■ **EXERCISE BRIEF**:
From the records below, set down exactly the lines starting with the line that contains "Instruction: Open the" and going on through the line that contains "Given: Click 項目新規作成 in the toolbar". Nothing else is wanted.

──────── STORED DATA

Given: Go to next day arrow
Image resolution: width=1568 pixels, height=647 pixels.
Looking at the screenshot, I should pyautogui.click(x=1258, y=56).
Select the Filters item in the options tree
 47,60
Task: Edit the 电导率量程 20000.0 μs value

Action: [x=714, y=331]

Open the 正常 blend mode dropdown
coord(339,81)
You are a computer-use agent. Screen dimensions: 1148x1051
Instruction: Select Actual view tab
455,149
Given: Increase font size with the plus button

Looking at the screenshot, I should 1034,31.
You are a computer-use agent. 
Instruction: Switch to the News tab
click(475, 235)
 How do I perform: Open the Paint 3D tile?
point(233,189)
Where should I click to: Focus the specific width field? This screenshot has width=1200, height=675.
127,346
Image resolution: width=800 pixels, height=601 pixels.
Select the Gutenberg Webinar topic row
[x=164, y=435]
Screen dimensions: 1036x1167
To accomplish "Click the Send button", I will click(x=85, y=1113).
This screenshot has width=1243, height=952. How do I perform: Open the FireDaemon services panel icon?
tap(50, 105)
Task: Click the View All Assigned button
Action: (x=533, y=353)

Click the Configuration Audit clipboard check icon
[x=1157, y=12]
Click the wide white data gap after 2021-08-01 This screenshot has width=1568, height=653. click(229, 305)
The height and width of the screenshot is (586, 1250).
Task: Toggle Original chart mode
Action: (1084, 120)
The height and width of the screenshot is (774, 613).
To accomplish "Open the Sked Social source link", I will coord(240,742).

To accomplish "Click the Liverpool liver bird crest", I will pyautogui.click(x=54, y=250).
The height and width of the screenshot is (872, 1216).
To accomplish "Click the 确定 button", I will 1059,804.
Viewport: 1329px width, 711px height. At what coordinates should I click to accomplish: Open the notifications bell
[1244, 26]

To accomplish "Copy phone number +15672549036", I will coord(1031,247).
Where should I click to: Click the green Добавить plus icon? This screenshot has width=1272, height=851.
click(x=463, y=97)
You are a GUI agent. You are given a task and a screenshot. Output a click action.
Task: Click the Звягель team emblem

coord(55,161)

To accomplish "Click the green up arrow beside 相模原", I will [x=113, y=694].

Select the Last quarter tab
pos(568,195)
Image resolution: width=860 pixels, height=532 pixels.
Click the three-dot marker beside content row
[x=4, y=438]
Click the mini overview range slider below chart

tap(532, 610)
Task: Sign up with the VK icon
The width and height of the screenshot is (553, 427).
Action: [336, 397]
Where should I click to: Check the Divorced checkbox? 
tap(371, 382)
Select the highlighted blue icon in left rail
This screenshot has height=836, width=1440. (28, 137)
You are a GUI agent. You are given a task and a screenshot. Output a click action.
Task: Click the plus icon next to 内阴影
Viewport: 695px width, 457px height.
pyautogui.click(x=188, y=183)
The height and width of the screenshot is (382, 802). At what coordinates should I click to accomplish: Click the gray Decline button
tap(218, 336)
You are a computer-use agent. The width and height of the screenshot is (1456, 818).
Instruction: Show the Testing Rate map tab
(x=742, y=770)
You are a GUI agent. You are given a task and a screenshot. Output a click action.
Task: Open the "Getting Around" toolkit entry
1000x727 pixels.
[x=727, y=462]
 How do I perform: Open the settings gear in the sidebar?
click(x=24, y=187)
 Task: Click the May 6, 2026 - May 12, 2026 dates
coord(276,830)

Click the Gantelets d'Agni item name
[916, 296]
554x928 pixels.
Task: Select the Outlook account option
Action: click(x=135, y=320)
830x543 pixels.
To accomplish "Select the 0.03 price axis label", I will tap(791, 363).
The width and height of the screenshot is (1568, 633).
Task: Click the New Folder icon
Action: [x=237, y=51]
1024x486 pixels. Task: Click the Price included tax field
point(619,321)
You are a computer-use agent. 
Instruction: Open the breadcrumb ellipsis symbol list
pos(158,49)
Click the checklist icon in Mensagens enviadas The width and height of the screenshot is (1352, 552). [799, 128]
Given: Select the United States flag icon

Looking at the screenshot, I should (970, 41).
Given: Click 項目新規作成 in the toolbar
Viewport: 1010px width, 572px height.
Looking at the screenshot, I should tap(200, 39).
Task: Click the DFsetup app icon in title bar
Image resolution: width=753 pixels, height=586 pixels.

────────────────

■ **SOLVED EXERCISE**:
Instruction: Open the breadcrumb ellipsis symbol list
pos(158,49)
Click the checklist icon in Mensagens enviadas The width and height of the screenshot is (1352, 552). [799, 128]
Given: Select the United States flag icon

Looking at the screenshot, I should (970, 41).
Given: Click 項目新規作成 in the toolbar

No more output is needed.